Unmündige Kinder sind nämlich nicht Leibeigenen ihrer Eltern, sondern eigene Rechtssubjekte. Nach Dr. Dr. Joachim Kahl, Marburg, ist es den Eltern verwehrt, „irreversible oder als irreversibel vorgestellte Mitgliedschaften überzustülpen. Denn dieser unfaire Paternalismus nutzt den kindlichen Zustand der Wehrlosigkeit und Unmündigkeit aus und verletzt das Recht, nur freiwillig und ohne Zwang einer Religion oder Weltanschauung beizutreten oder eben nicht beizutreten.” Während z.B. ein Franzose fröhlich Katholik und gleichzeitig Laizist sein kann, ist das dem deutschen Katholiken verwehrt. Sieht nämlich ein deutscher Katholik nicht ein, warum und dass ein Beitrag für seine Kirche zwangsweise bis zum Gerichtsvollzieher durch den Staat eingezogen wird, und sich dagegen wehrt, wird er kurzum und ohne wenn und aber exkommuniziert. Das ist für viele zwar keine körperliche, aber durchaus eine seelische Pein. Mord und Totschlag wird vergeben, eine Weigerung zur Zwangskirchensteuer – zumal durch den Staat eingetrieben – führt zum Ausschluss. „Das hohe Alter von Traditionen und die identitätsstützende Inbrunst, mit der bestimmte religiös motivierte Praktiken heute verteidigt werden, besagen überhaupt nichts über…. deren rechtsstaatliche Legitimität”, so Kahl.

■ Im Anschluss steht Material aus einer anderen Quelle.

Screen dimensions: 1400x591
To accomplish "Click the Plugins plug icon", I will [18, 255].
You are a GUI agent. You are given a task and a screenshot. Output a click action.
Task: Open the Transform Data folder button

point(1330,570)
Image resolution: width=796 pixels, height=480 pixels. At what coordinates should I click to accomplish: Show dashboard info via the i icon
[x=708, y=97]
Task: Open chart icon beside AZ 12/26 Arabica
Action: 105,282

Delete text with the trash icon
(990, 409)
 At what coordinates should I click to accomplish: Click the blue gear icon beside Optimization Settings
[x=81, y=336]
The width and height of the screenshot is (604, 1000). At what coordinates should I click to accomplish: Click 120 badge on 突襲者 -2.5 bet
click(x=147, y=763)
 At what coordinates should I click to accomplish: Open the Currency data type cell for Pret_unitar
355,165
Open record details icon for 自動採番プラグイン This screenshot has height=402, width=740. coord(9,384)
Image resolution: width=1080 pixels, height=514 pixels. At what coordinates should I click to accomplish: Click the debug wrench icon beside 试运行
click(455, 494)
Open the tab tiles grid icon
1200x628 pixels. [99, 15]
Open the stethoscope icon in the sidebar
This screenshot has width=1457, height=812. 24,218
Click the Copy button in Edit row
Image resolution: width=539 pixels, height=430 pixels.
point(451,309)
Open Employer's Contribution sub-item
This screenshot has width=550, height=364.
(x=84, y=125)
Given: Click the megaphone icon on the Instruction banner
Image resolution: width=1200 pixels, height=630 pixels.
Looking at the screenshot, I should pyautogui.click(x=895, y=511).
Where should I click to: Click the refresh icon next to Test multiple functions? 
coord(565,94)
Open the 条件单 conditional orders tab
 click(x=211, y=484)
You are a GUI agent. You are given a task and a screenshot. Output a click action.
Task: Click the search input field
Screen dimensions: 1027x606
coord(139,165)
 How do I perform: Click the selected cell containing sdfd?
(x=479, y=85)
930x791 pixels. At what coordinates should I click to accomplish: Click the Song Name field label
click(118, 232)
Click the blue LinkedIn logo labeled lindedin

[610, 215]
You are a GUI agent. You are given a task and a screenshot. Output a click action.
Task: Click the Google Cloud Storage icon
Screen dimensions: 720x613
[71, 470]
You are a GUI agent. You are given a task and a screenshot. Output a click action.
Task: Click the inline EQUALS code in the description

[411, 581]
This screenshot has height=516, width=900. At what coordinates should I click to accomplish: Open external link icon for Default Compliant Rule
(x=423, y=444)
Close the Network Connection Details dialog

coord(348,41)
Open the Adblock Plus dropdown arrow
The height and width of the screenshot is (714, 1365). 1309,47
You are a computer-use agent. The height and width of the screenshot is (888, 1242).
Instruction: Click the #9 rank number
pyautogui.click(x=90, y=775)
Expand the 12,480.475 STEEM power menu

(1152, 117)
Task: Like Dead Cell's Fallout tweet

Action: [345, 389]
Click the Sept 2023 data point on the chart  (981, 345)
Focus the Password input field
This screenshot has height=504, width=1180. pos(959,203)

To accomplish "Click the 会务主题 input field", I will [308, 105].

Die Taufe ist nach eigenem Verständnis der Catholica irreversibel und verstösst somit gegen § 140 GG, weil es eine spätere eigene Entscheidung eines mündigen Menschen mit Ausschluss bedroht und bestraft. Besonders makaber: hier macht sich der Staat zum Handlanger der Catholica, weil durch eine Meldung eines Kirchenaustrittes beim Standesamt zwangsläufig die Exkommunikation ausgelöst wird.
Wann endlich hört dieser Spuk und Missbrauch in unserer säkularen Demokratie auf!?